BBVA’s banking activity in Spain continues to be affected by the deleveraging process underway in the economy. The area’s balance of performing loans as of 30-Sep-2013 stood at €173,837m, down 4.8% over the quarter and 9.7% compared with the figure at the close of September 2012.

As we have just mentioned, the quality of the area’s loan portfolio has been affected by the application of the new recommendations on refinanced loans, which has resulted in an increase of €2,778m (up 28.5%) in the balance of non-performing loans over the quarter, although the main part of this increase, 88% (i.e. €2,453m), corresponds to refinanced loans reclassified as subjective risk and which are currently up to date on payments. Together with the reduction in lending, this has a clear impact on the area’s NPA ratio, which as of 30-Sep-2013 stands at 6.2%. The coverage ratio has fallen slightly to 41% (45% at the close of the first half of 2013).

BBVA has a volume of €184,092m in customer funds in Spain, including customer deposits, promissory notes, mutual funds and pension funds. This heading has grown 12.4% year-on-year and 0.4% in quarterly terms.

Customer deposits under management amounted to €143,723m at the close of September, up 13.1% on the same date last year, despite the high volume of maturities registered throughout this last quarter. Once more, time deposits performed very well, with year-on-year growth of 25.3% (2.6% over the last three months).

SHORT EXERCISE A :: Write out the part of the BBVA Spain passage starting with "As we have just" and going on through "half of 2013).", word for word.
SHORT EXERCISE B :: Resume the BBVA Spain passage after its last sentence.
The data after this point has nothing to do with the BBVA Spain passage.

LISTED ENTRIES ::
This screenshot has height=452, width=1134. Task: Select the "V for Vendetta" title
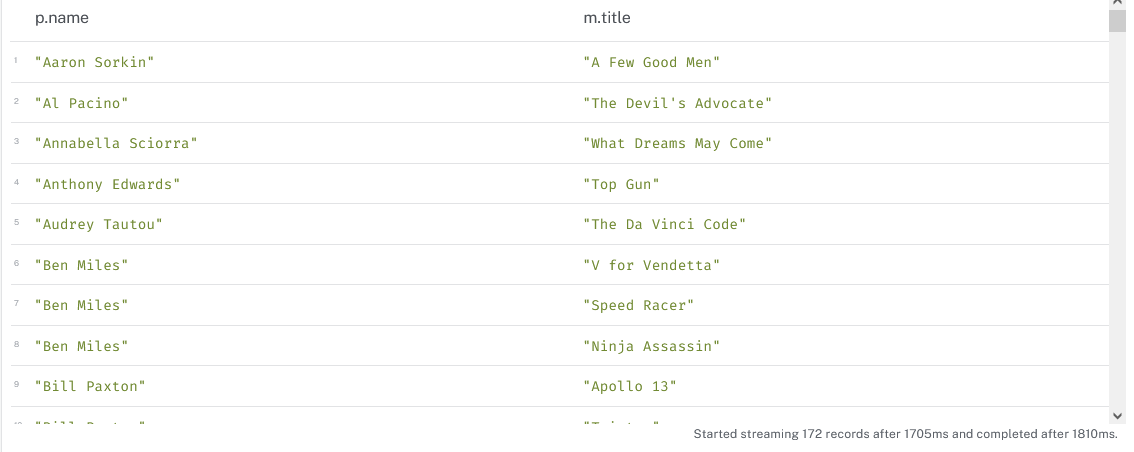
* * *
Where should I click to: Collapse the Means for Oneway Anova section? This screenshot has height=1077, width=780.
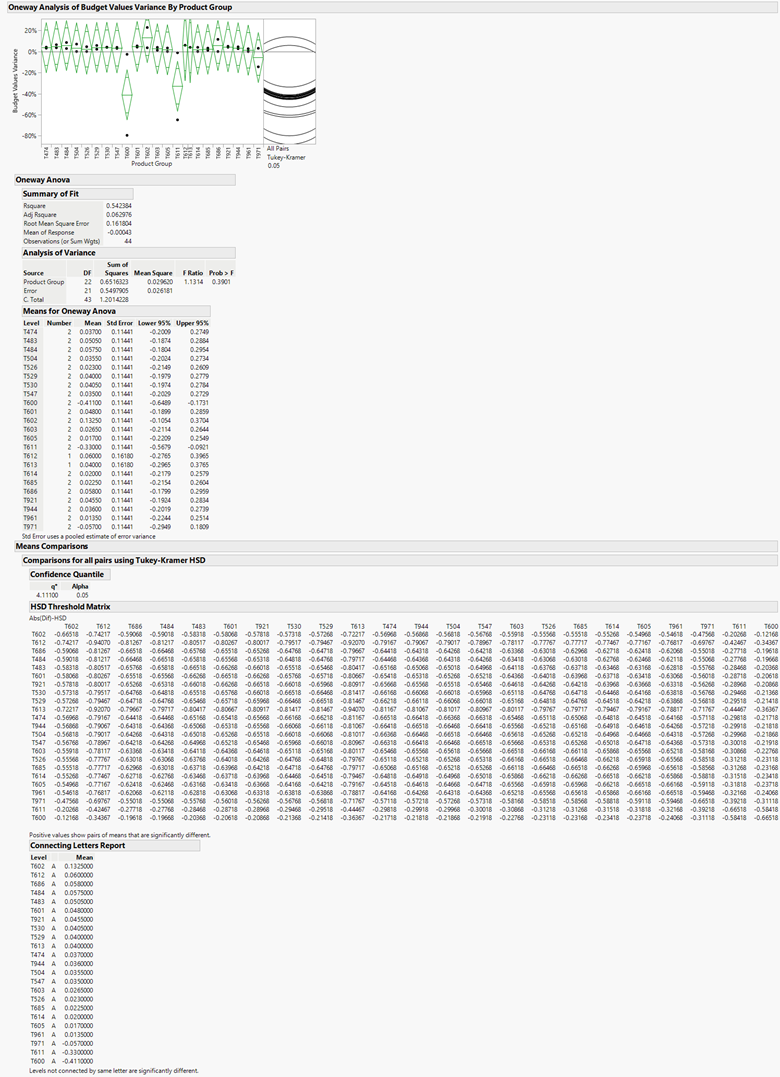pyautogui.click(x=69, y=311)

ANSWER A ::
As we have just mentioned, the quality of the area’s loan portfolio has been affected by the application of the new recommendations on refinanced loans, which has resulted in an increase of €2,778m (up 28.5%) in the balance of non-performing loans over the quarter, although the main part of this increase, 88% (i.e. €2,453m), corresponds to refinanced loans reclassified as subjective risk and which are currently up to date on payments. Together with the reduction in lending, this has a clear impact on the area’s NPA ratio, which as of 30-Sep-2013 stands at 6.2%. The coverage ratio has fallen slightly to 41% (45% at the close of the first half of 2013).

ANSWER B ::
These changes in lending and on-balance sheet customer funds have reduced the loan-to-deposits ratio (1) in the domestic sector to 127% as of 30-Sep-2013. Including mortgage-covered bonds, the ratio stands at 99%.

(1) The ratio excludes securitizations and repos and includes promissory notes placed in the retail network.
Spain. Banking activity. Performing loans breakdown

(September 2013)

Spain. Banking activity. Deposits from customers

(September 2013)

Off-balance sheet funds continued the positive trend of previous quarters, with increases in both mutual funds (up 4.3% since the end of June 2013) and pension funds (up 3.1% over the last three months). As a result, BBVA has retained its privileged position in asset management, with market shares of 14.4% in mutual funds and 19.9% in pensions, according to the latest available figures from Inverco (August and June, respectively).